As negociações comerciais entre os EUA e o Japão são um exemplo disso. Até agora, as negociações bilaterais se concentraram não apenas em automóveis – as importações americanas de carros japoneses são muito maiores do que as importações japonesas de carros americanos – mas também em arroz, uma indústria que o Japão protege com tarifas e subsídios. Mas relatos de excesso de capacidade de produção sugerem que essas proteções não estão beneficiando muito o Japão. Some-se a isso os altos preços – reflexo dos altos custos de produção – e o Japão tem bons motivos para liberalizar o setor, além de facilitar um acordo comercial com os EUA.
As táticas agressivas de Trump já motivaram a Europa a assumir a responsabilidade por sua própria segurança – um desenvolvimento bem-vindo em um mundo cada vez mais inseguro. Na cúpula da OTAN do mês passado, os países-membros (com exceção da Espanha) se comprometeram a aumentar seus gastos com defesa para 5% do PIB até 2035. Incorporar considerações de defesa às negociações comerciais pode ser construtivo.

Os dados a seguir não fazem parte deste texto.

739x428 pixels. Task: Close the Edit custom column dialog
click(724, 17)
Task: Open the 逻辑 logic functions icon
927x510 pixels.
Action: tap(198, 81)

A participação do Japão nos gastos com defesa foi afetada pela política de ocupação dos EUA após a Segunda Guerra Mundial, que visava impedir que o Japão se tornasse uma grande potência militar novamente. Agora, confrontados com o poderio militar das vizinhas China e Coreia do Norte, e com novas demandas por aumento dos gastos com defesa por parte dos EUA, os japoneses precisarão considerar a questão seriamente.
Nada disso justifica as políticas economicamente contraproducentes e altamente desestabilizadoras de Trump. Mas, em vez de ficarem sobrecarregados ou distraídos, e acabarem fechando acordos comerciais desfavoráveis, os países devem ter calma, pensar estrategicamente e, sempre que possível, apresentar propostas mutuamente benéficas.
Koichi Hamada, professor emérito da Universidade de Yale, foi conselheiro especial do ex-primeiro-ministro japonês Abe Shinzō.